Cyanophosphaethyne is an unstable molecular compound with structural formula N≡C–C≡P. It can be considered as cyanogen with one nitrogen atom replaced by phosphorus. It has been made as a dilute gas. Cyanophosphaethyne has been tentatively detected in the interstellar medium. Other structural isomers, such as C≡N–C≡P (isocyanophosphapropyne), C≡C-N≡P (azaphosphadicarbon), and N≡C–P=C (isocyanophosphavinylidene), have not been observed.

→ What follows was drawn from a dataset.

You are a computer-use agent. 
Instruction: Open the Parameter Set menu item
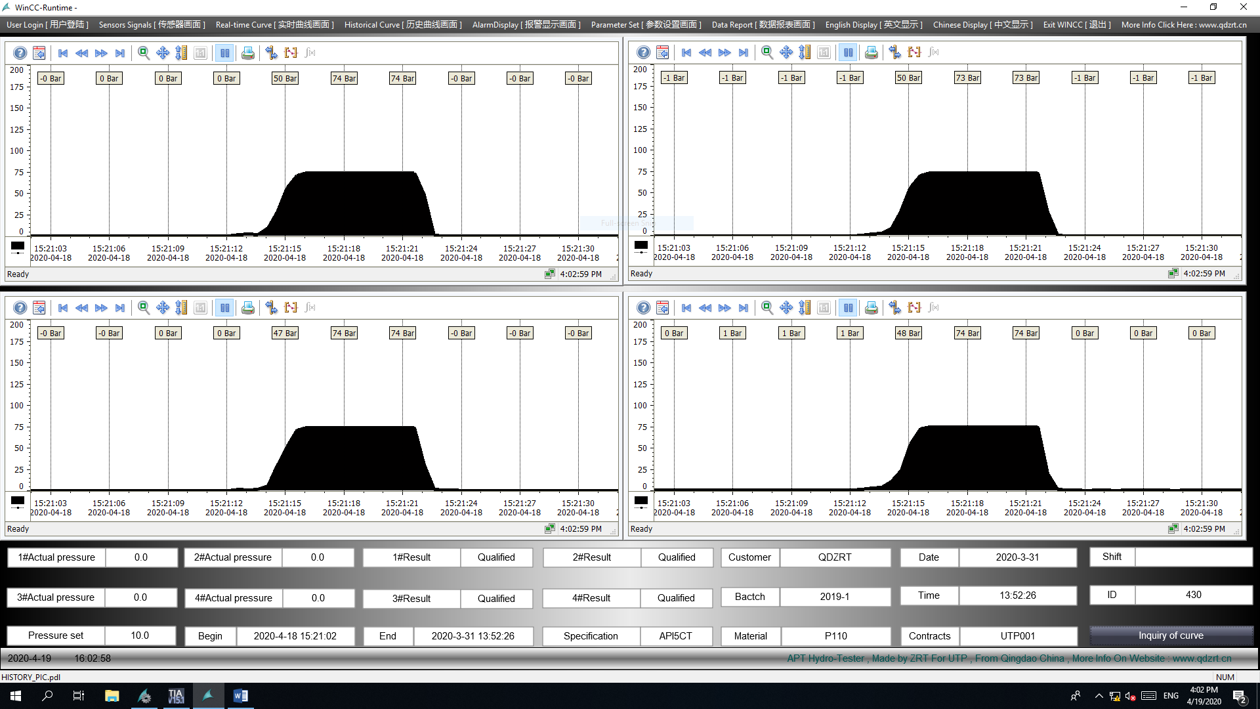click(646, 25)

The molecule has linear molecular geometry (C∞v molecular symmetry).

Production
Cyanophosphaethyne can be produced by heating cyanogen azide and phosphaethyne gases to 700 °C:
N≡C–N3 + H–C≡P → N≡C–C≡P + HN3

Another method is to heat anhydrous methyl cyanide with anhydrous phosphorus trichloride:
N≡C–CH3 + PCl3 → N≡C–C≡P + 3HCl

Properties
The dipole moment is 3.5 Debye. Having a large dipole makes the molecule easier to detect by certain types of spectroscopy than many other phosphorus containing molecules. The bond lengths are C≡N = 1.159 Å, C–C = 1.378 Å, and C≡P = 1.544 Å.